I am so at home in Dublin, more than any other city, that I feel it has always been familiar to me. It took me years to see through its soft charm to its bitter prickly kernel - which I quite like too.

Let’s Hear it for Rousseau

 

Maurice Earls writes: John Allen Chau, a US Christian missionary, was recently killed by Sentinelese tribesmen who live on a small and heavily forested island in the Bay of Bengal. Warriors were seen dragging his body across the sand, where he was buried. In the extensive media coverage of the incident, pretty much everyone sided with the Sentinelese.

The tribe, it seems, have lived on the island for 30,000 years or more, which is quite amazing. They have been described as the world’s last known pre-Neolithic tribal group. No one knows what language they speak or anything about their culture other than that they attack anyone who lands on or comes near their island. In short they are a marvellous survival, an ancient people who have managed to avoid the miserable fate of “primitive” tribes “integrated” into the modern world.

In his diary, which, in a nice New Testament touch, he gave to fishermen before departing for the island, the young American missionary said he wanted to “declare Jesus” to the Sentinelese and asked: “Lord, is this island Satan’s last stronghold where none have heard or even had the chance to hear your name?”

Most will regard this as very extreme thinking. Actually, American evangelical missionaries have long struck us as odd. One appears in Ulysses, Alexander J. Christ Dowie.

Come on, you winefizzling, ginsizzling, booseguzzling existences! Come on, you dog-gone, bullnecked, beetlebrowed, hogjowled, peanutbrained, weaseleyed fourflushers, false alarms and excess baggage! Come on, you triple extract of infamy! Alexander J. Christ Dowie, that’s yanked to glory most half this planet from ’Frisco Beach to Vladivostok. The Deity ain’t no nickel dime bumshow. I put it to you that he’s on the square and a corking fine business proposition. He’s the grandest thing yet and don’t you forget it. Shout salvation in king Jesus. You’ll need to rise precious early, you sinner there, if you want to diddle the Almighty God. Pflaaaap! Not half. He’’s got a coughmixture with a punch in it for you, my friend, in his backpocket. Just you try it on.

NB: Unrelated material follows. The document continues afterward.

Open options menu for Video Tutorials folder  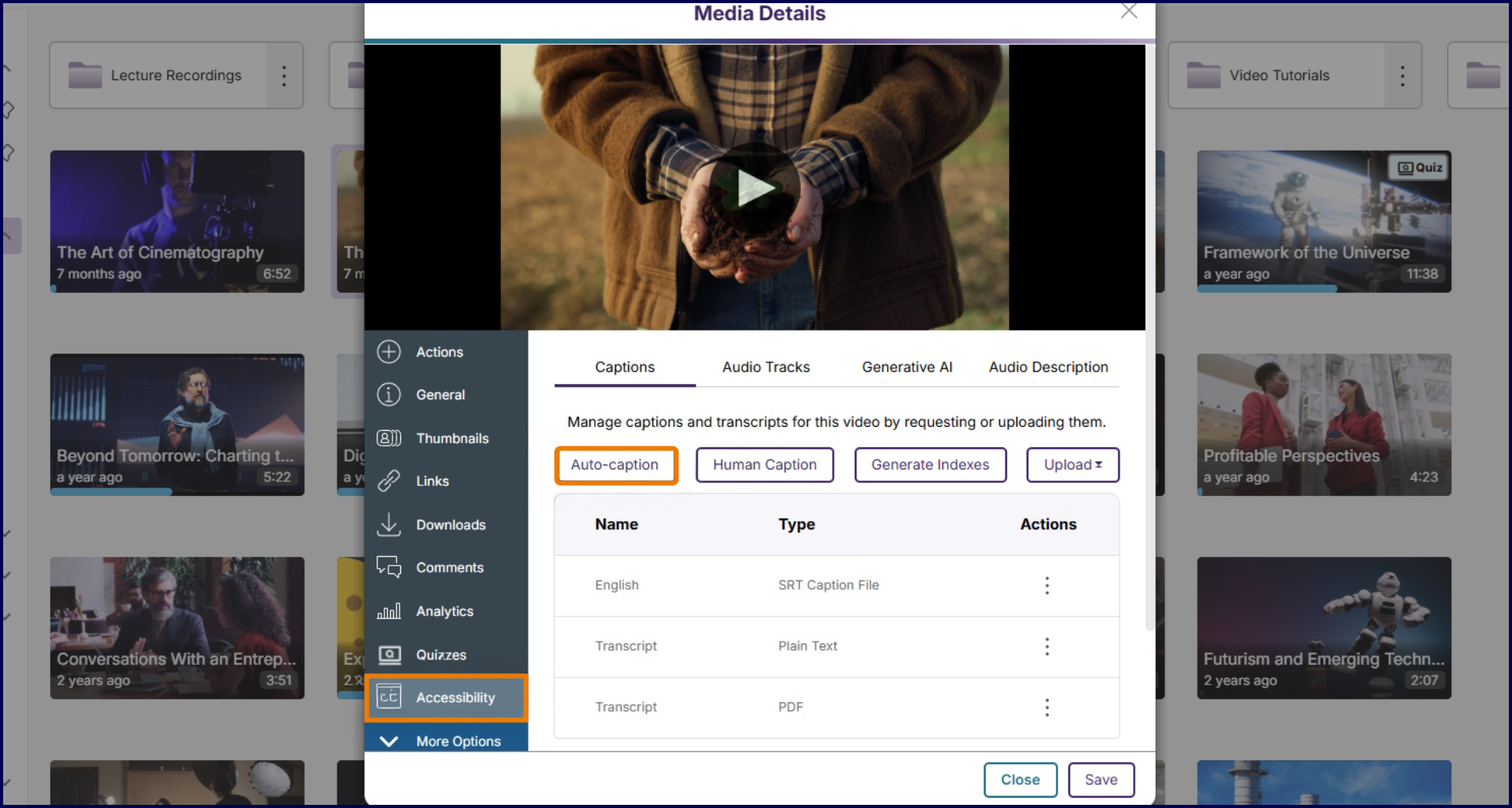click(x=1402, y=75)
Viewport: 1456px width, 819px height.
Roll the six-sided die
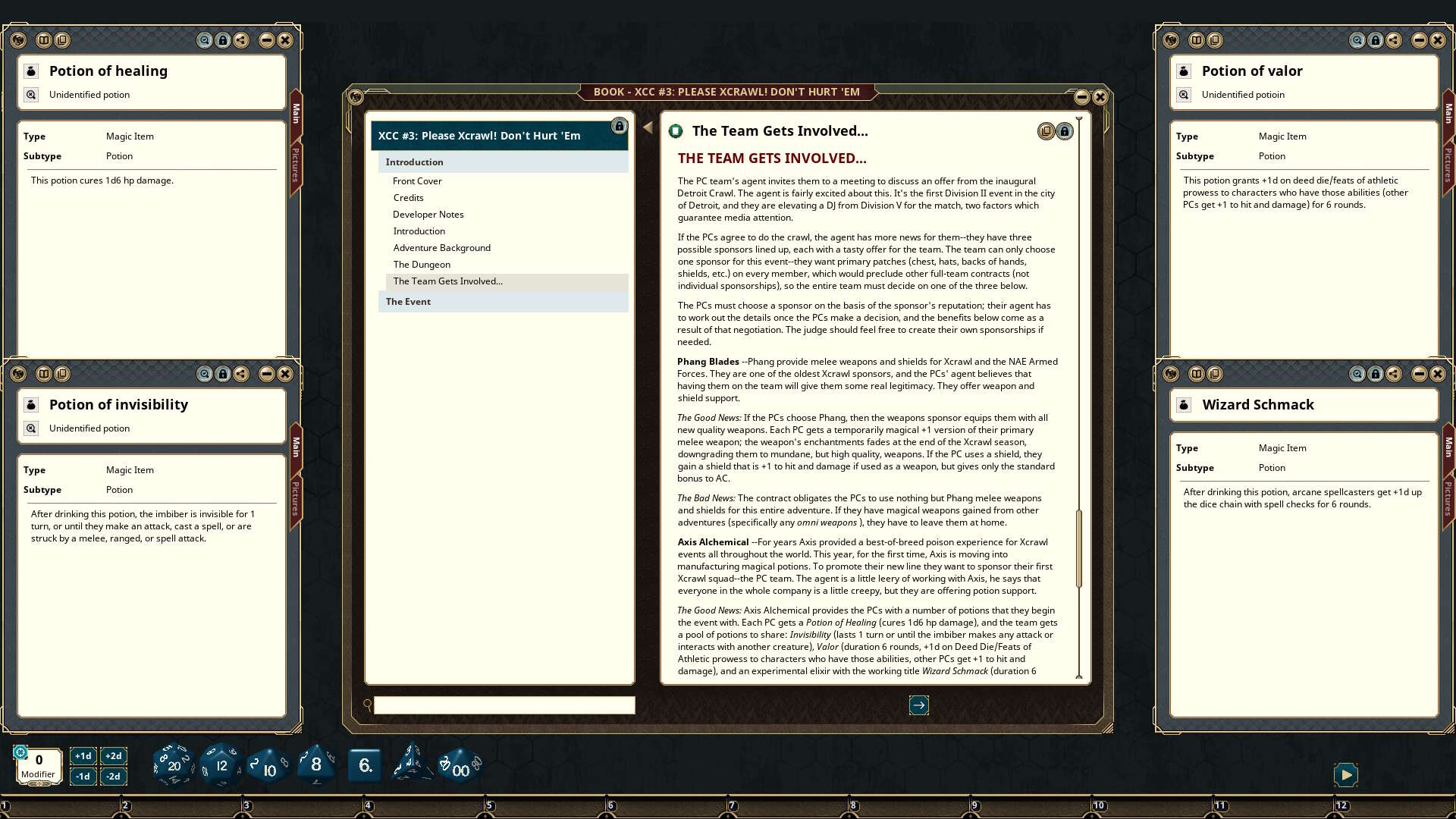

Old Dowie, a real person, was quite a guy, a sparkling embodiment of militant reformationism in all its pottiness. His declaration in Ulysses is that of a man who desires to “break things” for Jesus, a cultural tradition which, unbeknownst to them, influences the Silicon Valley disrupters and many others. For Dowie, vast swathes of humanity – the parts that haven’t found Jesus ‑ are leading worthless lives and are in need of serious Jesus-bombing. The young cadres from the Soviet League of Militant Atheists could hardly have been more destructive in aspiration when they descended on the peasant villages of post-revolutionary Russia.

The late Mr Chau, who died at the young age of twenty-six, was in the Dowie tradition, albeit representing a somewhat smilier version. But many who disapprove of him and who do not hesitate to side with the Sentinelese may be overlooking the pervasive and destructive presence of the missionary impulse throughout Christian and post-Christian culture, past and present.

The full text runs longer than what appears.